First the good news: 30 minutes ago I received my first e-mail contact from an actual literary agent. I have to tell you, this is an agent that’s been on my short list of ideal agents for several years. Some names have dropped off the list and new ones have been added over the years, but this agent is one that I can remember being on my dream list since I made the decision to pursue my writing dreams.

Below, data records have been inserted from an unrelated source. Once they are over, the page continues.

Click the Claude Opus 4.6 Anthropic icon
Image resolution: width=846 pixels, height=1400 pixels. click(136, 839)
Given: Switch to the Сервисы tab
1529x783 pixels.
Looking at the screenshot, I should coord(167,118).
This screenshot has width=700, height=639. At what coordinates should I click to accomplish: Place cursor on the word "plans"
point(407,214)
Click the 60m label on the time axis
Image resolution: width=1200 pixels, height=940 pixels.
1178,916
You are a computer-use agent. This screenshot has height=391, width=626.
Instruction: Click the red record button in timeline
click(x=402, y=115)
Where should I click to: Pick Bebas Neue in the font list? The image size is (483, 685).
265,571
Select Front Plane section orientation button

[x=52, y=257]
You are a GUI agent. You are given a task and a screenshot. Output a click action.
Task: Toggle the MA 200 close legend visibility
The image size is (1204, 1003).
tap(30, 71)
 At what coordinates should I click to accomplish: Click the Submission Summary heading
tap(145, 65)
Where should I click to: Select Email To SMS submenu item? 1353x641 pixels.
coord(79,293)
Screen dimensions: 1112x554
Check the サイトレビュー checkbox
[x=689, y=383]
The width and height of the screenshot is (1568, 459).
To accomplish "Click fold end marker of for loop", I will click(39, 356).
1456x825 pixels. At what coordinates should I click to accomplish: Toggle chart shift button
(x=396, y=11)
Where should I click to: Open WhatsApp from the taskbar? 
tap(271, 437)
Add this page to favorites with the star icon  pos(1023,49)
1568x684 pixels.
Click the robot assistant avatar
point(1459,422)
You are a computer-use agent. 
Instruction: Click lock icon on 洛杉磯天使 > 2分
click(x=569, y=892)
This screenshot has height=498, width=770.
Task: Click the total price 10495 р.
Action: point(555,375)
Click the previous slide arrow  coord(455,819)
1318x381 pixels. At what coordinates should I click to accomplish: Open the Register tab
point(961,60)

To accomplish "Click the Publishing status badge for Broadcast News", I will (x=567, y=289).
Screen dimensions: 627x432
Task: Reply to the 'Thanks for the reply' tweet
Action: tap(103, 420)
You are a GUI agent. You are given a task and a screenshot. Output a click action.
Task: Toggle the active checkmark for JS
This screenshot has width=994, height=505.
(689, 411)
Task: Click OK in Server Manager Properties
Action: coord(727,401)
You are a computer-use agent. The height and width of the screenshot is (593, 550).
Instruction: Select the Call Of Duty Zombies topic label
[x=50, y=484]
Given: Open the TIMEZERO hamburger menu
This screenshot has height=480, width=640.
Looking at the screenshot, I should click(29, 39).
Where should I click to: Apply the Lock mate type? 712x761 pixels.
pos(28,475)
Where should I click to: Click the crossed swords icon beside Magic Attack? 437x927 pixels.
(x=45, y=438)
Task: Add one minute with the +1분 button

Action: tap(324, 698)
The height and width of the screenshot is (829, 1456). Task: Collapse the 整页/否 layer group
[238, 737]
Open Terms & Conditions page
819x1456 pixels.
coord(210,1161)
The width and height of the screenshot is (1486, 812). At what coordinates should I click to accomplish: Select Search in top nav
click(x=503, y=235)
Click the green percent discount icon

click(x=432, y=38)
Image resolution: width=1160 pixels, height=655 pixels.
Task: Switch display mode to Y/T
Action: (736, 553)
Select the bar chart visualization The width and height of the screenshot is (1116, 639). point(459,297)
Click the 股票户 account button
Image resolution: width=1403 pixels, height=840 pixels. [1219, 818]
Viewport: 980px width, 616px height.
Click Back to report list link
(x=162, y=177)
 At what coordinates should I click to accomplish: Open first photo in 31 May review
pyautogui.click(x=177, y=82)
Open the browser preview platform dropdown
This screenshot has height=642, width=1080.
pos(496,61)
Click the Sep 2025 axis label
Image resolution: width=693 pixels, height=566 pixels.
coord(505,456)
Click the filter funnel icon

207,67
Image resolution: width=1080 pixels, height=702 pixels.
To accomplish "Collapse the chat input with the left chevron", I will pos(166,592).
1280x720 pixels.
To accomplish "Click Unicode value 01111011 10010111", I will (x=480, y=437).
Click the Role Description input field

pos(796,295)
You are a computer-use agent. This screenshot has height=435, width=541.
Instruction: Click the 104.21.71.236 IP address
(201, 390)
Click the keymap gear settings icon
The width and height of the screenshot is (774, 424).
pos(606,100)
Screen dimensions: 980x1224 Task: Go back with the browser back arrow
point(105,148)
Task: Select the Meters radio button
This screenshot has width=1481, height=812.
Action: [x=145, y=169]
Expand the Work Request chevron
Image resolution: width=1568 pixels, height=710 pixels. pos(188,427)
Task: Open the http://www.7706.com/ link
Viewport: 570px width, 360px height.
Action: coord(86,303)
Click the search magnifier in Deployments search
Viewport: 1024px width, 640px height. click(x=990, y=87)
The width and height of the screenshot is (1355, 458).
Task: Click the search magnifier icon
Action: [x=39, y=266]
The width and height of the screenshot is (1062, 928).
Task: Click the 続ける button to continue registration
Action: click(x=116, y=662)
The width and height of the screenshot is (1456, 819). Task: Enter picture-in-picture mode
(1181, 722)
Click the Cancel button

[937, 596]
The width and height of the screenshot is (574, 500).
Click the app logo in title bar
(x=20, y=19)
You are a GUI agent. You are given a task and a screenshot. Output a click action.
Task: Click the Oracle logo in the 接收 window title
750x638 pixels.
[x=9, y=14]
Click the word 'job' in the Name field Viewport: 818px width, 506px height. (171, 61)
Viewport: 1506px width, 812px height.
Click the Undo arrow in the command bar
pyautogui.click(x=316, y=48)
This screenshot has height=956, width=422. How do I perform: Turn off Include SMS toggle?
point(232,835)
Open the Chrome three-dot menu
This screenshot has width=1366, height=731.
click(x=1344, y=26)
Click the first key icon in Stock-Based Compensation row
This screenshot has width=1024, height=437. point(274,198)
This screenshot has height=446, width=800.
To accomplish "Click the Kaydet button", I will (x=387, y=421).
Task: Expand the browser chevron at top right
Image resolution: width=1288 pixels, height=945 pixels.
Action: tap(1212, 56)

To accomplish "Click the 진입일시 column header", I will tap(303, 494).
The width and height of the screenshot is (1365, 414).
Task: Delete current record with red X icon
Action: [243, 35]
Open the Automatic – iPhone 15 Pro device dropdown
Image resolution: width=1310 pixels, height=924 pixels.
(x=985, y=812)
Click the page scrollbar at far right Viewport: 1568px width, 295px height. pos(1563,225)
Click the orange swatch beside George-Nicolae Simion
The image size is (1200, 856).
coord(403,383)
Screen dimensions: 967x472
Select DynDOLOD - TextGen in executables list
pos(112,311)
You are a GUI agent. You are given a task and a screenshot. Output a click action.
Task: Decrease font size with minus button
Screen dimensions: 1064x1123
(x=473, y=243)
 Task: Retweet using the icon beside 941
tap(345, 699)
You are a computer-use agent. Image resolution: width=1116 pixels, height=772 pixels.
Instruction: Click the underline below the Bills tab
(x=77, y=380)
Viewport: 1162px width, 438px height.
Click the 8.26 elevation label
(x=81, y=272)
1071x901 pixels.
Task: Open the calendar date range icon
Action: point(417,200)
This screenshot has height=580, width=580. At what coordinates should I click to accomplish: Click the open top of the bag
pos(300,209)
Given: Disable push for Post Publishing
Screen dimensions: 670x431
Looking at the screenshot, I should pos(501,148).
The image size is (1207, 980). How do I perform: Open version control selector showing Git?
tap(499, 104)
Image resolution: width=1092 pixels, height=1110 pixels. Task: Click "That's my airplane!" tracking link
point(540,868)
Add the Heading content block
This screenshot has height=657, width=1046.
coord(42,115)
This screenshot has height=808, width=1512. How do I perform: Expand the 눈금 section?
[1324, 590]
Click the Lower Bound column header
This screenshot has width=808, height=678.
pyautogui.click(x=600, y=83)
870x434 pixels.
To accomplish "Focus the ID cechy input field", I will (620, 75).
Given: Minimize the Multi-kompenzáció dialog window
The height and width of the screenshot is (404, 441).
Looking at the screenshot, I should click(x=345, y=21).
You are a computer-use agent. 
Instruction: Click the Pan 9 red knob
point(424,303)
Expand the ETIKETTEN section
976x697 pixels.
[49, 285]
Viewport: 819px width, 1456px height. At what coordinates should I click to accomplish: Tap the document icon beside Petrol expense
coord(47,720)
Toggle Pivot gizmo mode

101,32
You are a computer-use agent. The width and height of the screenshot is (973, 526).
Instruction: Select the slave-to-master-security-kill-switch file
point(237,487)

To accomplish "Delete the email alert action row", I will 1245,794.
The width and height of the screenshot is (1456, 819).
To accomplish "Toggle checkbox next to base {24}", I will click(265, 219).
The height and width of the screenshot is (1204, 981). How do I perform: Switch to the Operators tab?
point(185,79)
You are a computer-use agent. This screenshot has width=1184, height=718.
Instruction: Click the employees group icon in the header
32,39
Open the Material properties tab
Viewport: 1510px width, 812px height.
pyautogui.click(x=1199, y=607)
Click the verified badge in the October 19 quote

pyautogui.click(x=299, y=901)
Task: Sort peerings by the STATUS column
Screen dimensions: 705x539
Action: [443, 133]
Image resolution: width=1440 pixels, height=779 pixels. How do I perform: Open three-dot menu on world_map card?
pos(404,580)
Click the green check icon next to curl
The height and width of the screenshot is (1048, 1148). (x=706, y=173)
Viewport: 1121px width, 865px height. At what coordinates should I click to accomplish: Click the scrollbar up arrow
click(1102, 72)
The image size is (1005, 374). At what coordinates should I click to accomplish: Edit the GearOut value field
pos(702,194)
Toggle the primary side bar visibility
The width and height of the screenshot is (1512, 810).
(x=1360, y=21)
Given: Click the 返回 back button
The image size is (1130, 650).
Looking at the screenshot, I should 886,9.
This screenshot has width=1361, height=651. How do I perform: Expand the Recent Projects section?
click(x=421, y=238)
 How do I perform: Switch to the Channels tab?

For those of you who may not be writers, I should tell you that, second only to being accepted for publication, the thing aspiring writers dream of most is getting “the call” (or e-mail) from a literary agent. That dream isn’t one that comes to fruition for many. It takes years of hard work and to have in hand a highly polished and brilliantly written story. That’s just the beginning, though. As you send your manuscript out to the agent you’ve so carefully chosen, the one person who, among all other agents in the natural world, you have chosen to pin all of your hopes and dreams on, you become a pawn to the forces in the universe. Did you put enough postage on the envelope? Address it properly? If your manuscript does manage to survive the trials of the USPS, or email, did it arrive during the submission period? Does the first reader like it? Does the agent even like it? If they do like it, is your manuscript so unique and timely that they want to represent it or have they just signed four other authors with similar manuscripts? So many factors conspire against an aspiring writer receiving that contact from a literary agent that it often seems an impossibility that such a small thing as a call or e-mail will ever happen. Many writers give up, frustrated with the odds of ever succeeding.
I’ve never given up, though. I haven’t always written as regularly as I should, I have too many projects which aren’t yet polished and ready for submission. But I also knew that I wouldn’t ever give up and that it would happen for me (yeah, I have confidence in my writing, hell yeah, I do!). And, after all these years, I have an e-mail in my inbox from an agent. One of the agents on my weathered, dog-eared list of dream agents. It was an amazing feeling to open my e-mail and see that name, so familiar, waiting for me. (You writers out there know what I am talking about!)